With the positive ground, you just have to keep in mind that everything is
reversed. So if you have converted to negative ground, proceed as normal.
With positive ground, to most modern appliances, the ground is actually the
hot lead so to speak. What I did was get one of those cigarette lighter
adapters that plugs in the lighter and then took the two wires coming out
and checked each lead with a voltmeter, verifying which was the
conventional hot lead (measuring positive 12 volts on the volt meter). I
marked that wire as the "hot". I then use the wires with fittings to plug
in standard stuff - in particular I have a cassette player rigged to run
off the adaptor, with the cassette player resting on the passenger seat. A
temporary setup but it keeps the car all original with the AM radio still
in place and operational..
Any standard appliance running on a positive ground car cannot touch any of
the metal surfaces. In fact, that was the fate of my last 8-track player
that I used to run in my first MGB. It was insulated against the dash but
eventually it made contact - a puff of smoke and the 8 track no longer
worked. And thus the end of a musical era.
Converting to negative ground is not a real problem because most of the
devices in the car will work fine once the polarity is reversed. The Moss
catalog has details but the generator needs to be polarized and the tach
needs to be rewired in particular. And a switch of the battery leads. I did
it on my son's 65B but I've kept my 67BGT as original as possible.

Listing:
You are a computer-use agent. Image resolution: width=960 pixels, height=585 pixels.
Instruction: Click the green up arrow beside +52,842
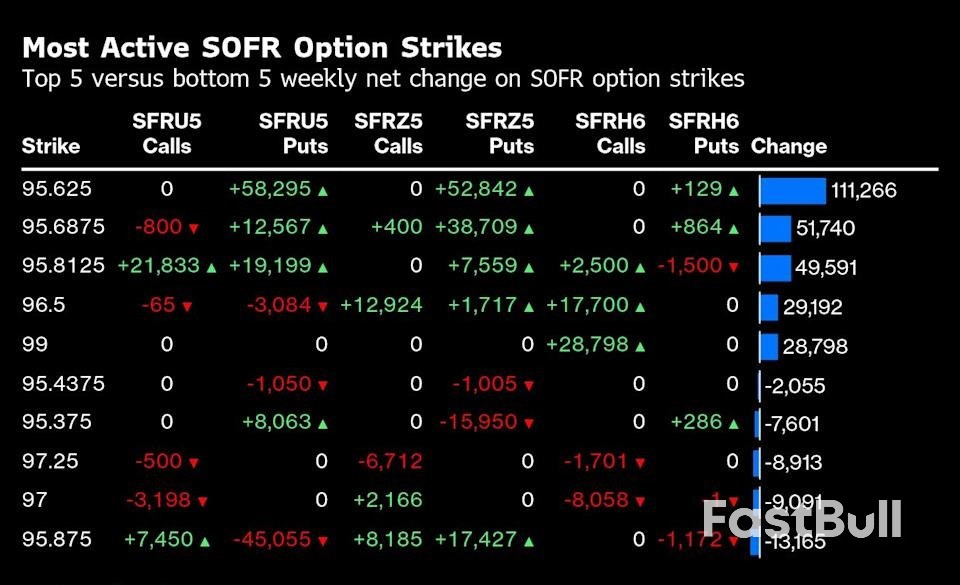pos(528,190)
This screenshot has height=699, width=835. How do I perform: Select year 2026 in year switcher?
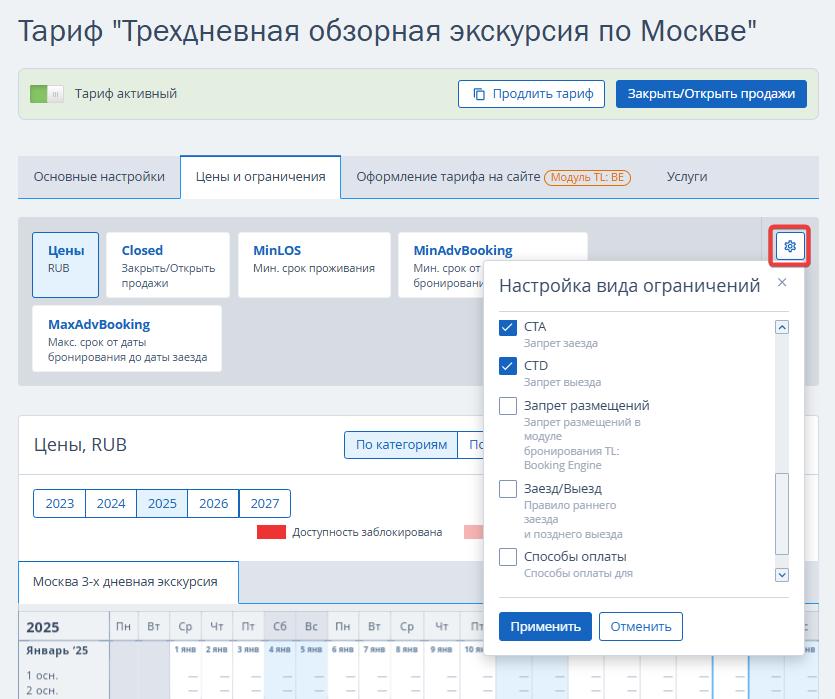213,504
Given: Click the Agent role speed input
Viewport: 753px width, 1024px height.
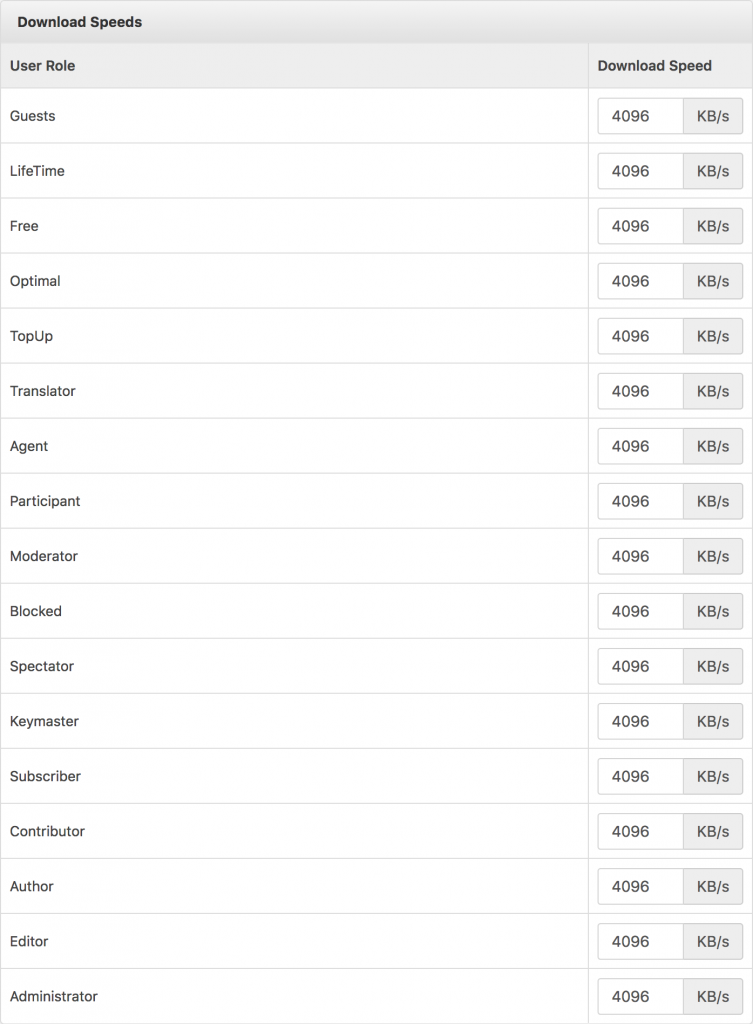Looking at the screenshot, I should pyautogui.click(x=639, y=446).
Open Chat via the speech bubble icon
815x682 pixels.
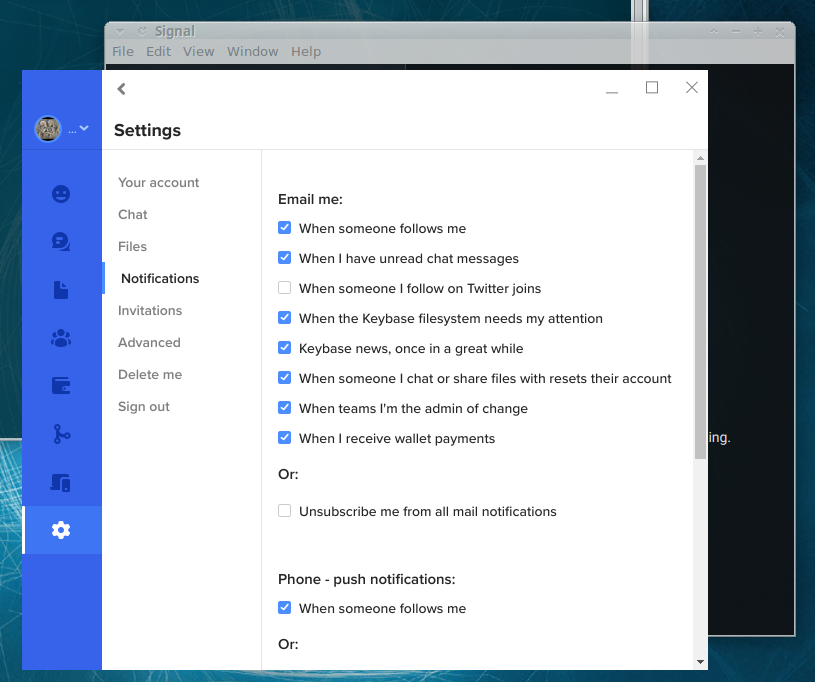click(61, 241)
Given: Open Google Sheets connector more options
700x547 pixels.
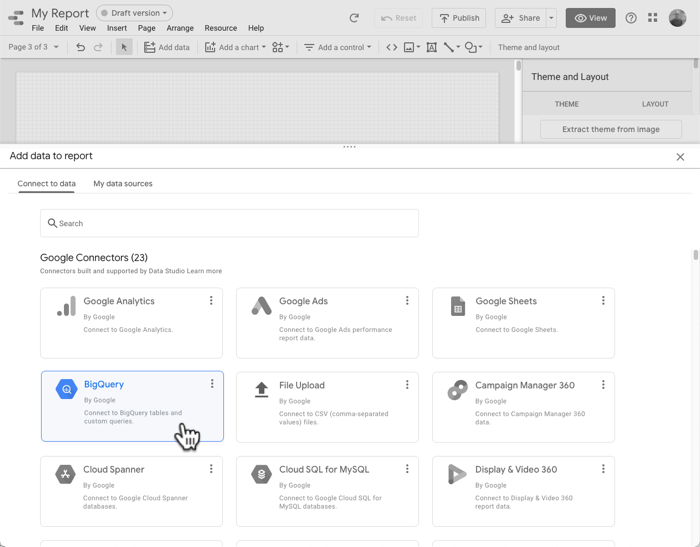Looking at the screenshot, I should click(603, 301).
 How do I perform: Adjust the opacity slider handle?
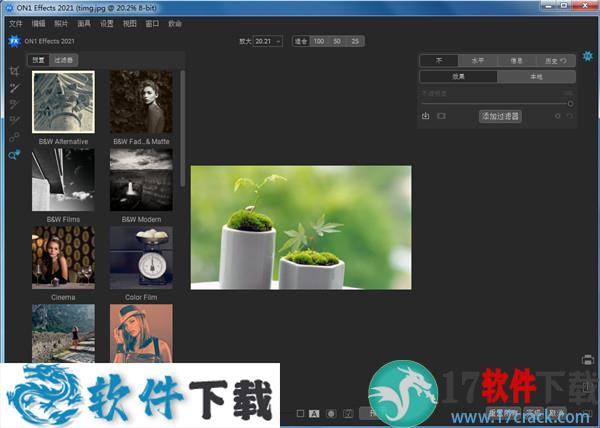570,103
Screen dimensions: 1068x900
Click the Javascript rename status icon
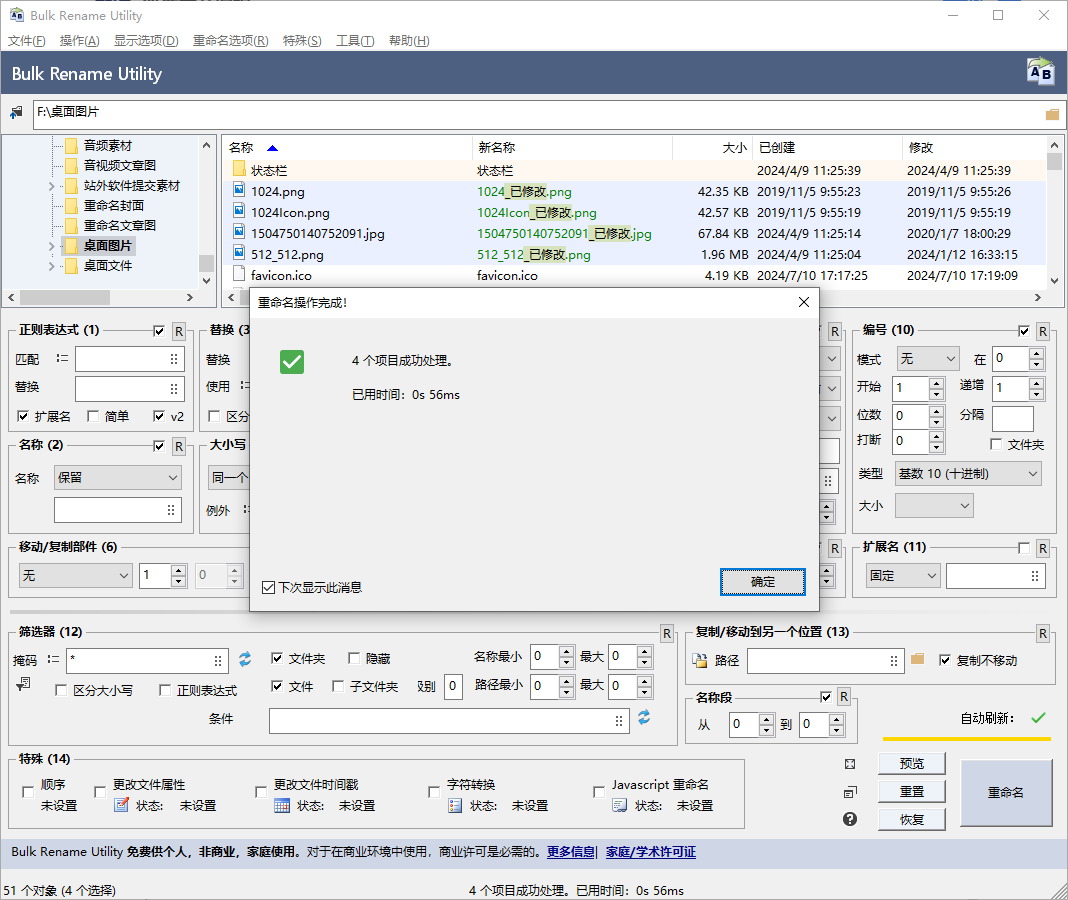pyautogui.click(x=620, y=805)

Written request 1:
In the text on positive-ground car wiring, which car does the writer keep as original as possible?
Written request 2:
Extend the text on positive-ground car wiring with a few more sentences that pick up after its final line.

Expected answer 1:
The 67BGT.

Expected answer 2:
David Councill
67 BGT
72 B
At 10:15 AM 5/31/2003 -0400, Philip E.E Bacon wrote:
>I'm in the midst of doing the same thing to my 67 BGT, only difference is
>that my car has been converted to negative ground. Suspect the
>appliance (the charger) was designed to operate on negative ground
>systems? If the lighter works (it's only a resistive wiring system
>designed to heat up--not complicated) then probably the problem is
>incompatibilitiy with the unit plugged in. This will be a problem with
>any device plugged in....tire inflator, etc. I'm not too electrically
>savvy, but this is how my thinking goes.. Phil Bacon, GCBSCC, South Fla.
>
>
>On Fri, 30 May 2003 21:09:24 -0500 "MonteMorris" <mmorris@nemr.net>
>writes:
> > Tonight I installed a cig lighter receptacle in the 67 so I can
> > charge up
> > the cell phone on trips. Afer it was all wired in to the purple
> > circuit and
> > fused, I plugged the charger into it and it blew the 2A fuse that is
> > inside
> > the charger body. The ground wire on the receptacle's body was
> > grounded to
> > the car body and the hot wire was spliced into a purple one. What am
> > I
> > missing here? I'd imagine it would have to do with the positive
> > ground
> > system?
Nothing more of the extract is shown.